## INSTRUCTIONS FOR THE TASK
Reproduce word for word the part of the nursing home case commentary starting with "What this means" and going on through "settling their case.".

What this means to you: Nursing home litigation is on the rise, and the evidence reported in this case seems to support the premise that some increase is merited. In light of the evidence, it’s little wonder the defendants were interested in settling their case.
The single most striking aspect of this case was the cover-up, not only at the time of the incident but also before the state’s regulatory agency. It seems that no one on staff actually came out and told the patient’s daughter what actually had occurred.
"The actions taken by the nurses in this instance were in clear violation of the Code of Ethics for Nurses as adopted by the American Nurses Association at its June 2001 meeting," states Cheryl A. Whiteman, RN, MSN, CPHRM, a risk manager for Cigna Healthcare of Florida Inc., whose opinion does not necessarily reflect Cigna’s.
"Clearly, the charge nurse that caused the patient to fall, the nurses that helped clean up’ afterwards, and the supervisory nurse that provided erroneous information to the regulatory agency were not promoting, advocating for or striving to protect the health, safety, and rights of this particular patient. Neither were the nurses preserving integrity and safety, nor were they particularly compassionate or respectful toward the patient. Their actions were quite the opposite," she says.

## EXCERPTED RECORDS

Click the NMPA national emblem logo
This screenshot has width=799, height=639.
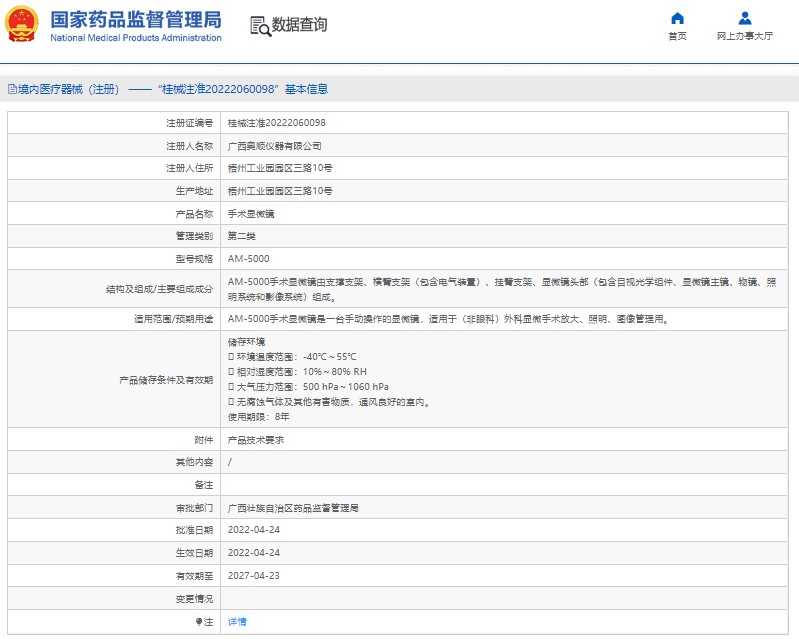point(22,25)
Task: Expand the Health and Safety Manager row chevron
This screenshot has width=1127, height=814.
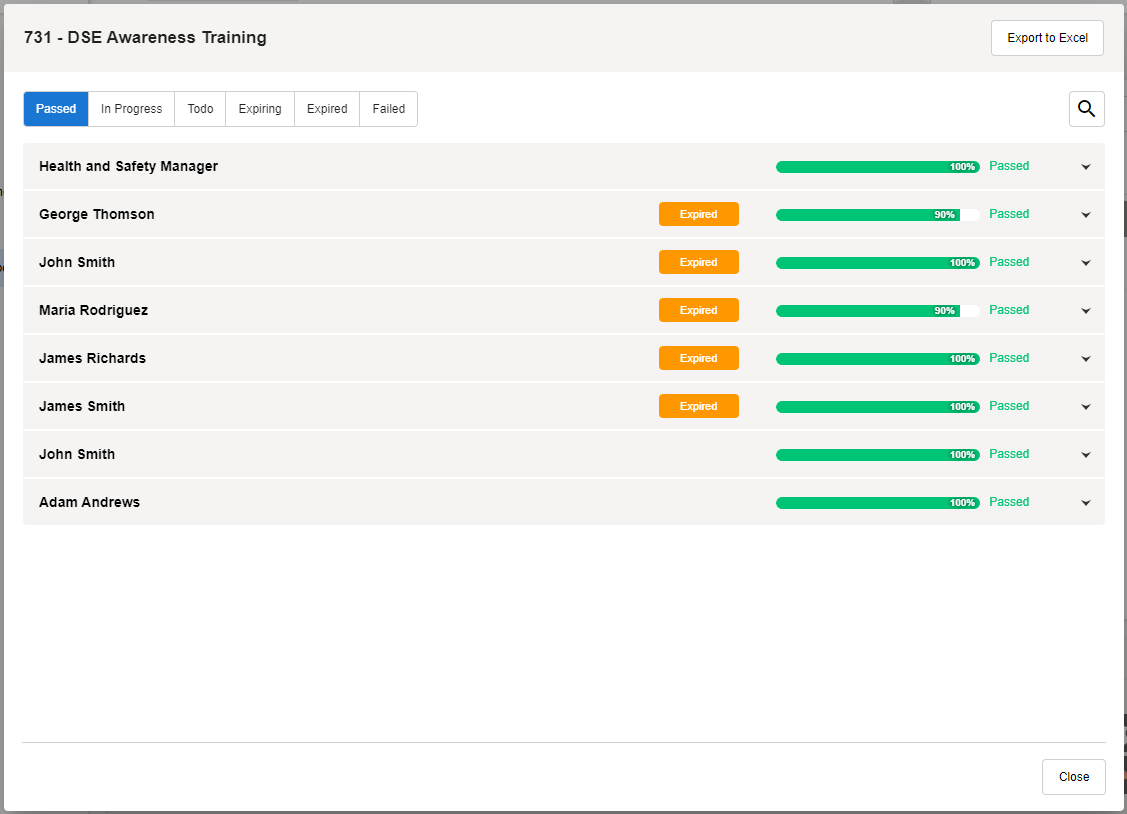Action: tap(1085, 167)
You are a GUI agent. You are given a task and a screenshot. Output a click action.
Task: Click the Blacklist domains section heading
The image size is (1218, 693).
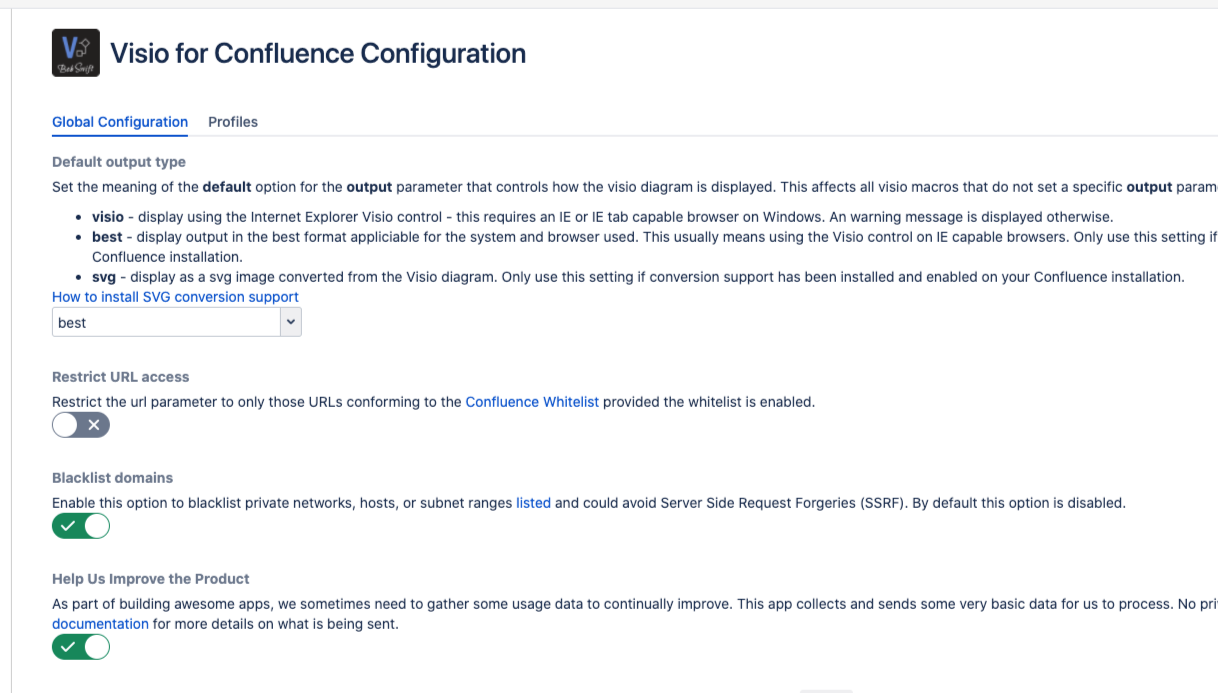112,478
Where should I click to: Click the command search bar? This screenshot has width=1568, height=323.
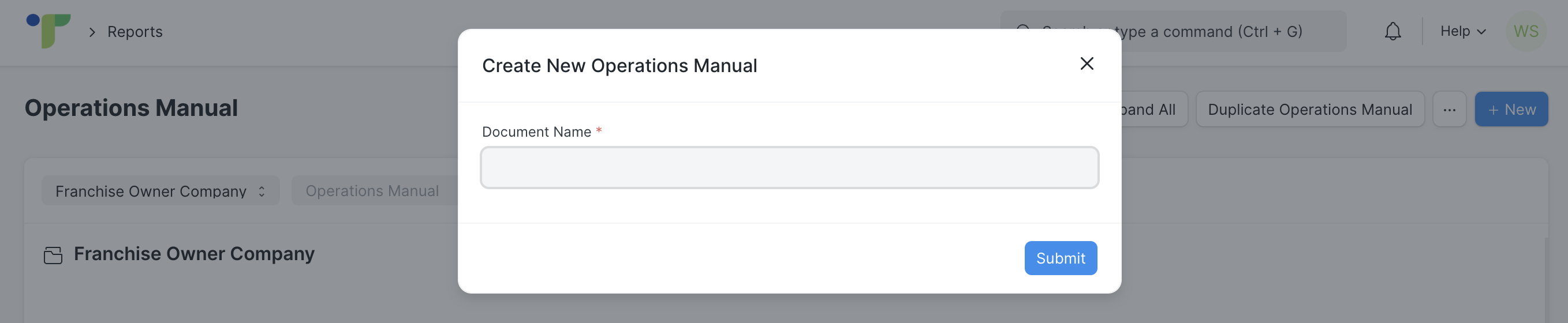click(1173, 31)
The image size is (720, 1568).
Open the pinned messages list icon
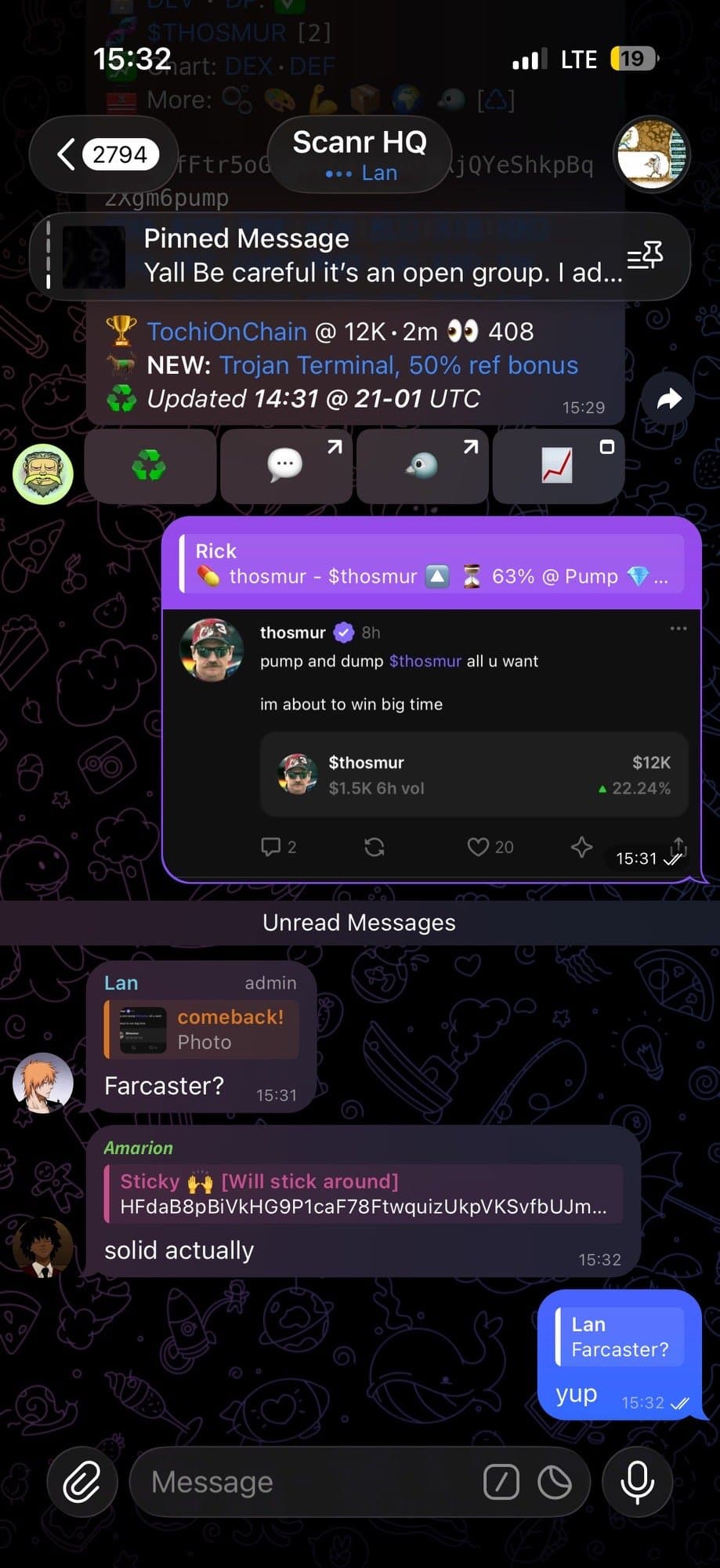[x=646, y=256]
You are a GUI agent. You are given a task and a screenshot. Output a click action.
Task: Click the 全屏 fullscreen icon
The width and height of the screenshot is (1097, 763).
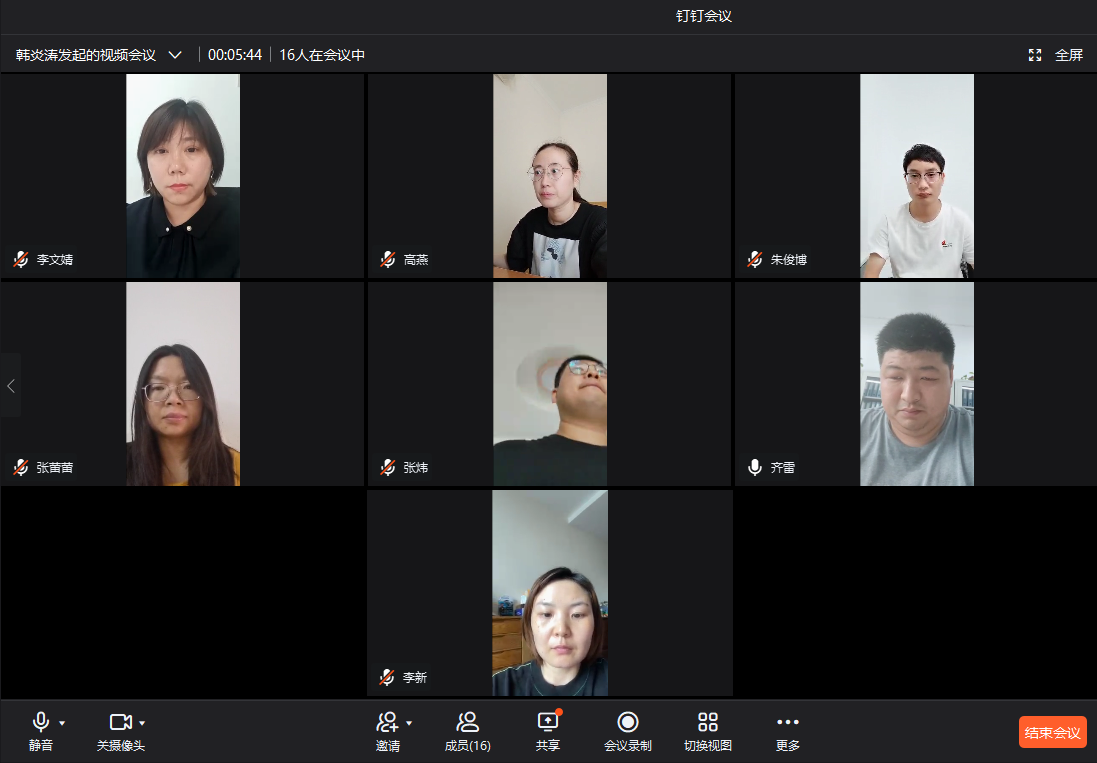pyautogui.click(x=1035, y=55)
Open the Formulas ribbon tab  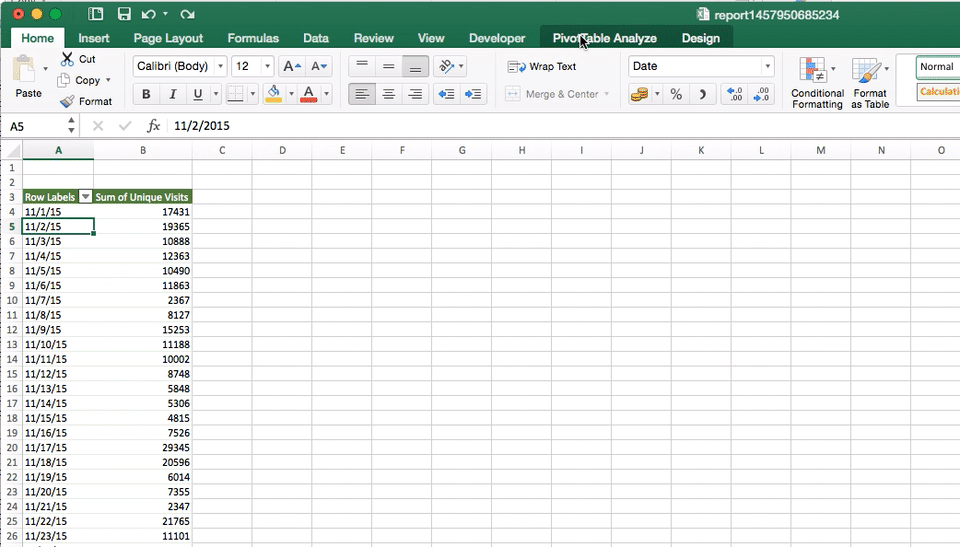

## SOLUTION TO THIS EXERCISE
What this means to you: Nursing home litigation is on the rise, and the evidence reported in this case seems to support the premise that some increase is merited. In light of the evidence, it’s little wonder the defendants were interested in settling their case.